Von Michael Laages | 06.10.2012
    Ob das Ensemble sich wohl wirklich entschieden hat, wovon es erzählen will? Es sieht nicht wirklich danach aus: Über 2,5 pausenlos zermürbende Stunden hinweg zeigen Markus Öhrns Protagonisten Elmer Bäck und Anders Carlsson, Jakob Öhrman und Rasmus Slätis vor allem die Rituale einer Familie.

    Vater und Mutter und die beiden Söhne sind dabei im Wesentlichen damit beschäftigt, die sexuellen Begehrlichkeiten des tumbem Machovaters zu befriedigen und nebenbei den älteren Sohn zu erniedrigen, der offenbar als schwul gilt. Und nur gelegentlich klettern sie in den Keller des zweigeschossigen Wohnbunkers hinab. Dort lebt und lauert "Afrika" - oder besser: Das, was sich die europäisch-beschränkte Zwergenfantasie dieser Familie darunter vorstellen kann. Dunkle Triebe, tiefe Armut, tote Kinder. Als Vater zum finalen Exzess ansetzt, kippt er in einer vom vielen Proben schon tiefrot gefärbten Kellerecke ein Fläschchen Kunstblut über sich und einem Haufen schwarzer Puppen aus. Retten will und muss er sie (sagt der Gutmensch in ihm) – tatsächlich suhlt er sich rotbeschmiert im schwarzen Elend.

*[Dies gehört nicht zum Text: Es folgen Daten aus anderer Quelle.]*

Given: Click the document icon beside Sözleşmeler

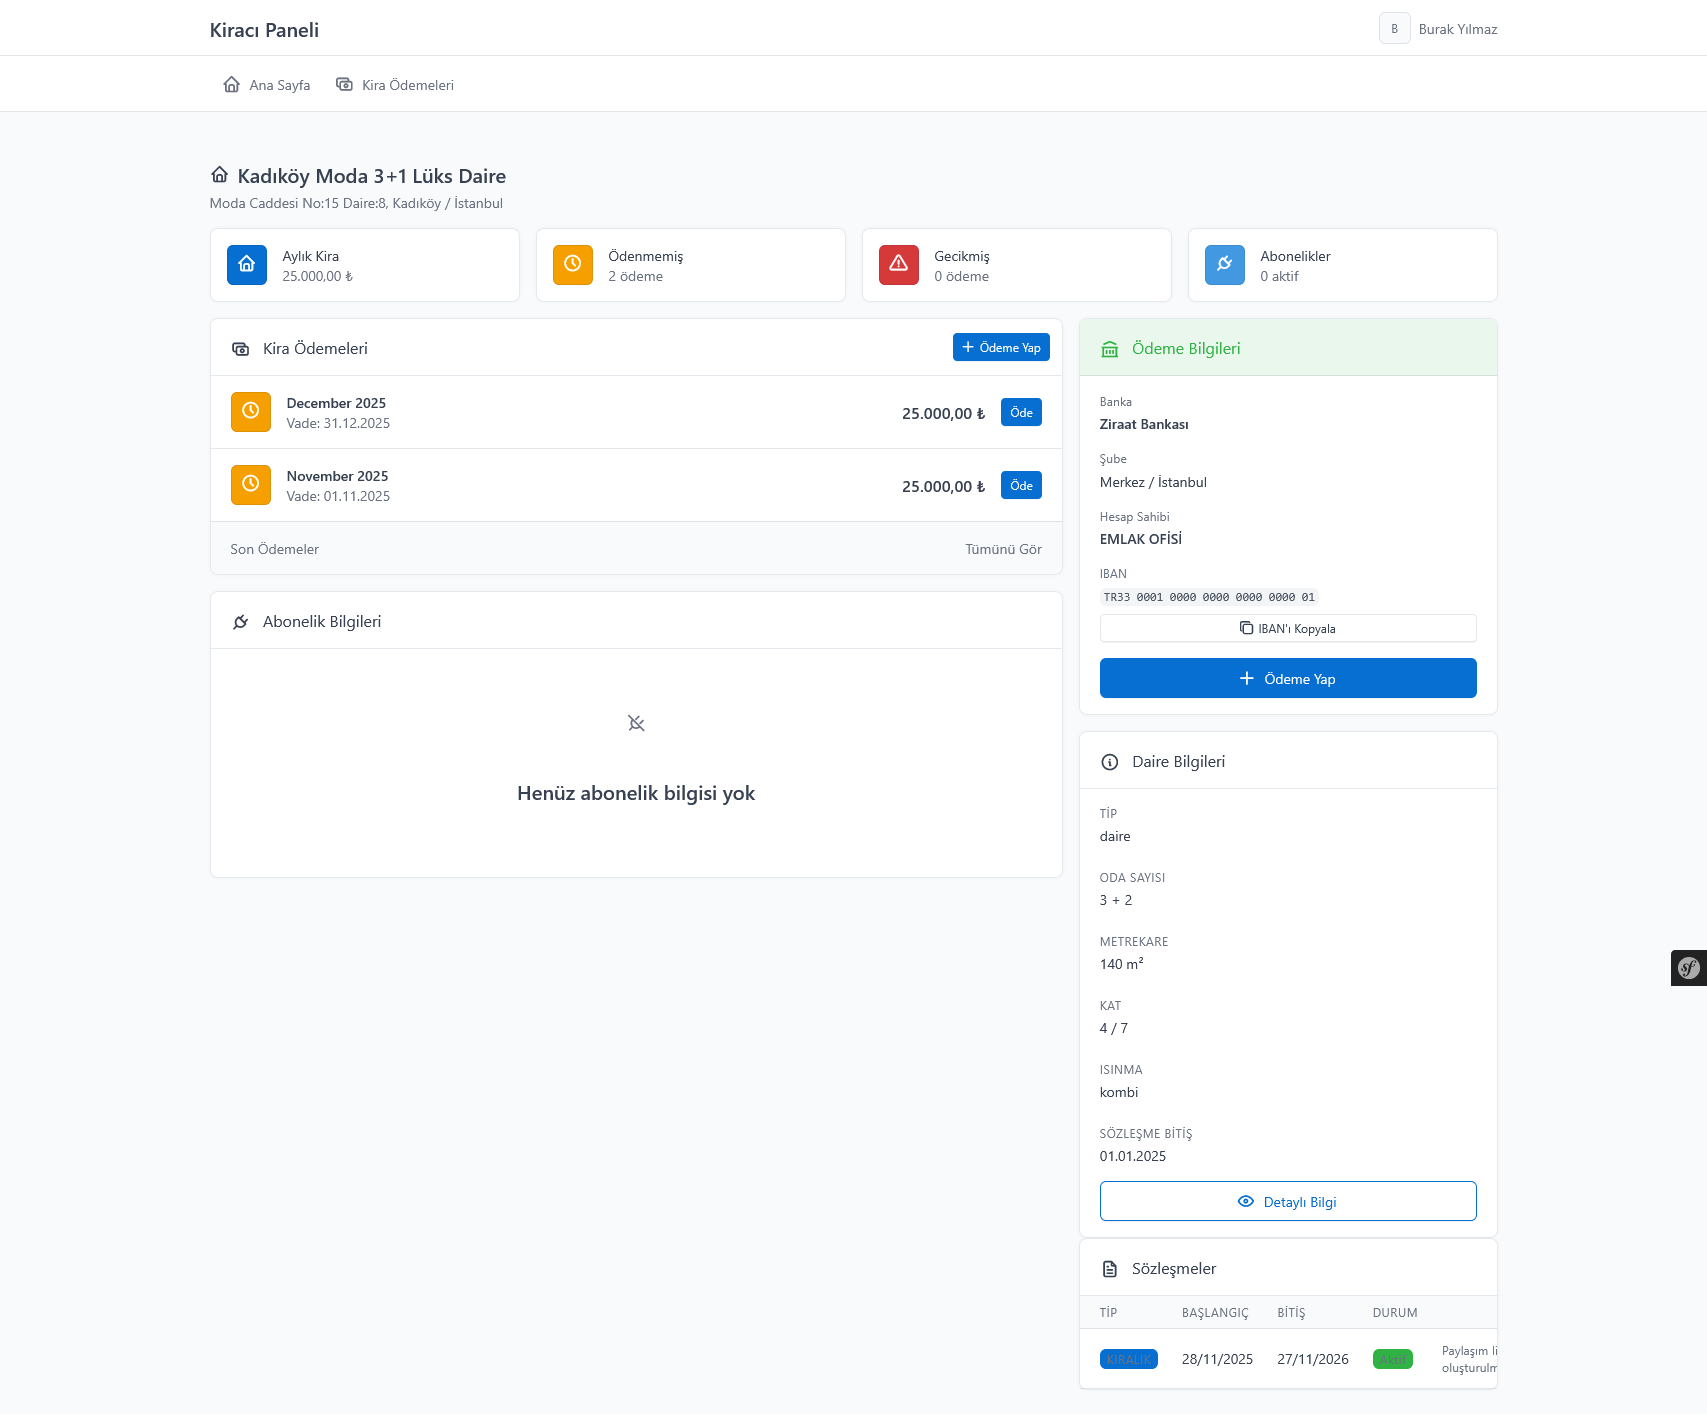Looking at the screenshot, I should 1109,1269.
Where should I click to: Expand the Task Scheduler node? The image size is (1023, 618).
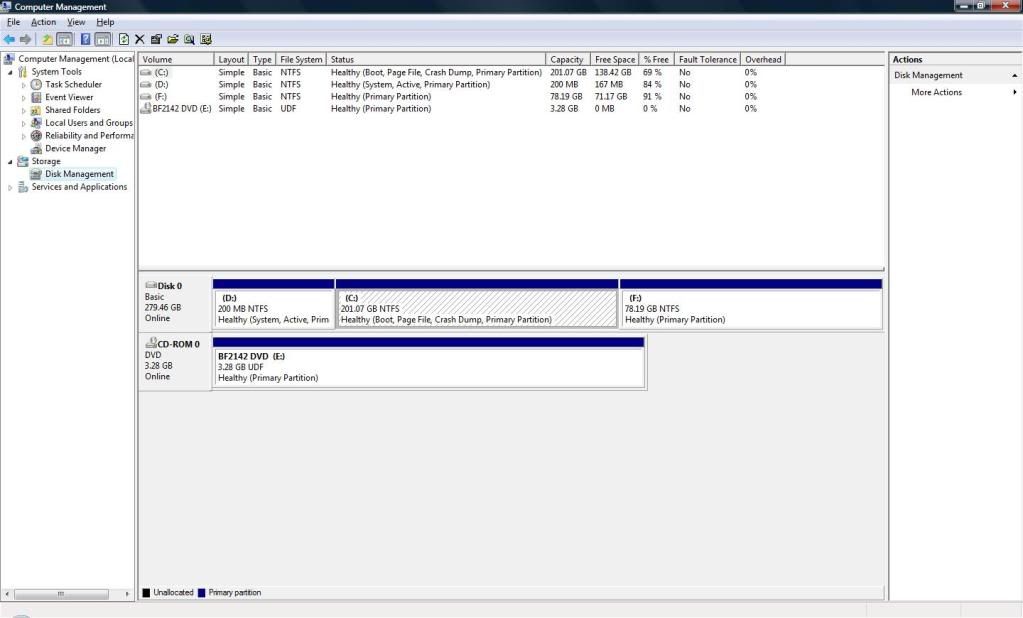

    Das wäre ein schlüssiges Finale. Aber gleich darauf will es der schwule Sohn im gleich tun: Nun aber wird der, Kinder hin, Rettung her, zur Zielscheibe für den versammelten Familienhass. Es ging halt nie um Afrika oder bestenfalls um das Klischee vom dunklen Kontinent, der so bedrohlich nah gekommen ist. Das Familiendrama siegt immer.

    Immerhin hält Öhrn diese Familientiere, Ekel Alfred und die Seinen, halbwegs auf Distanz. Denn alles, was wir real zu sehen bekommen im stark vernebelten Ballhaus Ost, ist eine Videoproduktion außen auf dem Kubus, der die Wohnwelt der Monstren ist. Sie spielen drinnen, hocken mit Glubschaugenmasken vor den Gesichtern zu viert auf dem Sofa und starren lange bewegungslos in die Kamera. Wie sie sich quasi in Zeitlupe in Bewegung setzen und zu agieren beginnen: Das gehört zu den wenig eindrucksvollen Momenten des Spiels.

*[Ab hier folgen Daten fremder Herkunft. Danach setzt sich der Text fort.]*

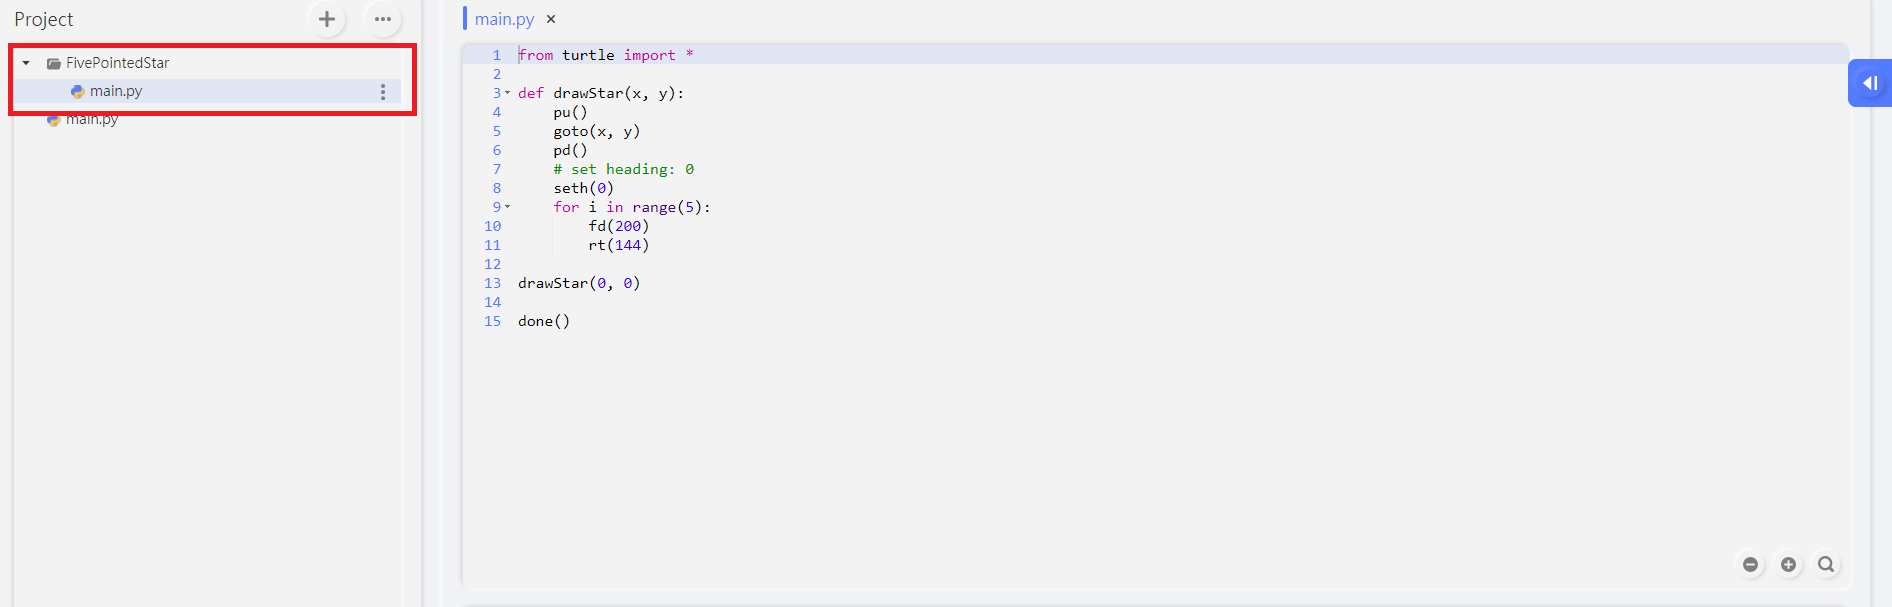
Task: Click line number 13 in the gutter
Action: pyautogui.click(x=492, y=283)
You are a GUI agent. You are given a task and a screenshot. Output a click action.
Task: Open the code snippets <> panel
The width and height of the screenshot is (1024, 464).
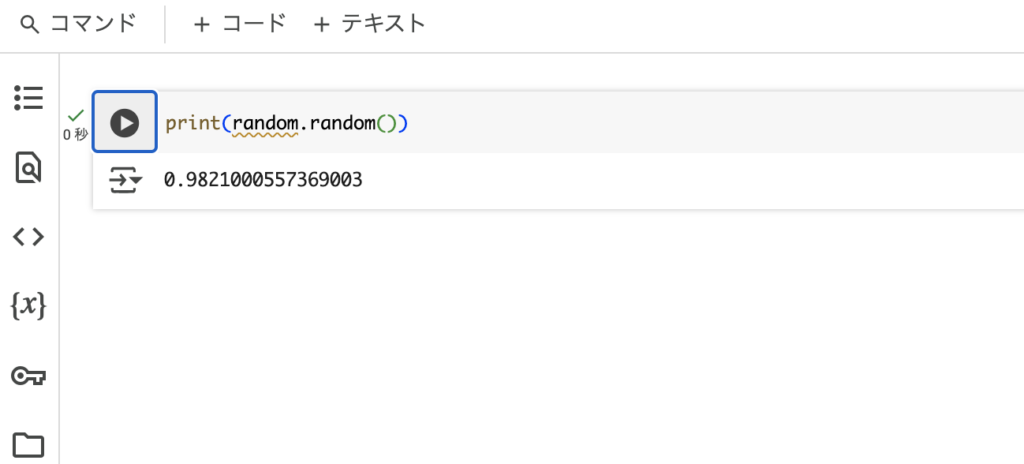(29, 237)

    Was sie dann tun, ist Klischee pur, abgeschmackt und ziemlich blöde, in Text und Aktion. Und auch, dass wir genötigt sind, 150 Minuten auf das Livevideobild auf der Kubusaußenhaut zu starren, reduziert den Eindruck beträchtlich – wer Fernsehen, Film oder Video sehen will, hat dazu reichlich und immerzu im Leben Gelegenheit. Wer für eine Vorstellung im Theater bezahlt, erwartet normalerweise so etwas wie Theater.

    Und das hat in erster Linie und existenziell mit lebendigen Menschen zu tun: Diese vier hier sind lebendig nur, weil wir uns darauf einlassen, an die reale Aktion im Würfel zu glauben.

    Aber das ist nicht das Schlimmste an diesem ermürbenden Abend: Auch der musikalische Lärm ist es nicht, auch nicht die nervenden Grobschlächtigkeit in den Klischees, nicht der fürchterlich banale Text und die Blödelei im Spiel.

    Ärgerlich ist die Beiläufigkeit, die Beliebigkeit sogar, mit der Öhrn und "Nya Rampen" den Weltkonflikt Afrika herunternivellieren zur eigentlich nur spekulativ benutzten Nebensache.